◆ What you are asked to do: The answer must be an exact copy of every record.

Collected data entries
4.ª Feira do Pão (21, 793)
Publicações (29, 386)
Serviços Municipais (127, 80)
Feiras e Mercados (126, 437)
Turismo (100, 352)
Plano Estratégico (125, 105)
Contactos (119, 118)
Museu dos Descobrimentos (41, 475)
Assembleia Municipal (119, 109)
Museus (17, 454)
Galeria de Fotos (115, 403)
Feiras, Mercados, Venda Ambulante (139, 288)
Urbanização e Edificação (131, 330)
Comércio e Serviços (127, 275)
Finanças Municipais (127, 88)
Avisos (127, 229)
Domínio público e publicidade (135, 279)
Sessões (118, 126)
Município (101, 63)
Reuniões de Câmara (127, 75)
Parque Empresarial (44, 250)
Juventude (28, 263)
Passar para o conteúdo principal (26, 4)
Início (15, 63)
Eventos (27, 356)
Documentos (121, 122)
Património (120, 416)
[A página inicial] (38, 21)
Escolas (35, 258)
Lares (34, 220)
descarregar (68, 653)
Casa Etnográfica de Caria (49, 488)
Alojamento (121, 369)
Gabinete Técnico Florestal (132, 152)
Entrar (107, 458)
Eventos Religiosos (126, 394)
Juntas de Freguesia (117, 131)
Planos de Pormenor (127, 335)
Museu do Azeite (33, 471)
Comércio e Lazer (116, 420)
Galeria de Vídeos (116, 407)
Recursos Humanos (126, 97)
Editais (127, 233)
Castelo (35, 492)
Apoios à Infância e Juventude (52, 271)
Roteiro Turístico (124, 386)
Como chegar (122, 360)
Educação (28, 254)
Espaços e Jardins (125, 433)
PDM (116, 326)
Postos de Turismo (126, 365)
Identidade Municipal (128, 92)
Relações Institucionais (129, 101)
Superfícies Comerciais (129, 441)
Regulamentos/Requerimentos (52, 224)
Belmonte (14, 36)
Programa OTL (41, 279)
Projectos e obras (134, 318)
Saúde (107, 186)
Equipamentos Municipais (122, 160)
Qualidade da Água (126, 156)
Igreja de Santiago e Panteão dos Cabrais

◆ Result below:
4.ª Feira do Pão (21, 793)
Publicações (29, 386)
Serviços Municipais (127, 80)
Feiras e Mercados (126, 437)
Turismo (100, 352)
Plano Estratégico (125, 105)
Contactos (119, 118)
Museu dos Descobrimentos (41, 475)
Assembleia Municipal (119, 109)
Museus (17, 454)
Galeria de Fotos (115, 403)
Feiras, Mercados, Venda Ambulante (139, 288)
Urbanização e Edificação (131, 330)
Comércio e Serviços (127, 275)
Finanças Municipais (127, 88)
Avisos (127, 229)
Domínio público e publicidade (135, 279)
Sessões (118, 126)
Município (101, 63)
Reuniões de Câmara (127, 75)
Parque Empresarial (44, 250)
Juventude (28, 263)
Passar para o conteúdo principal (26, 4)
Início (15, 63)
Eventos (27, 356)
Documentos (121, 122)
Património (120, 416)
[A página inicial] (38, 21)
Escolas (35, 258)
Lares (34, 220)
descarregar (68, 653)
Casa Etnográfica de Caria (49, 488)
Alojamento (121, 369)
Gabinete Técnico Florestal (132, 152)
Entrar (107, 458)
Eventos Religiosos (126, 394)
Juntas de Freguesia (117, 131)
Planos de Pormenor (127, 335)
Museu do Azeite (33, 471)
Comércio e Lazer (116, 420)
Galeria de Vídeos (116, 407)
Recursos Humanos (126, 97)
Editais (127, 233)
Castelo (35, 492)
Apoios à Infância e Juventude (52, 271)
Roteiro Turístico (124, 386)
Como chegar (122, 360)
Educação (28, 254)
Espaços e Jardins (125, 433)
PDM (116, 326)
Postos de Turismo (126, 365)
Identidade Municipal (128, 92)
Relações Institucionais (129, 101)
Superfícies Comerciais (129, 441)
Regulamentos/Requerimentos (52, 224)
Belmonte (14, 36)
Programa OTL (41, 279)
Projectos e obras (134, 318)
Saúde (107, 186)
Equipamentos Municipais (122, 160)
Qualidade da Água (126, 156)
Igreja de Santiago e Panteão dos Cabrais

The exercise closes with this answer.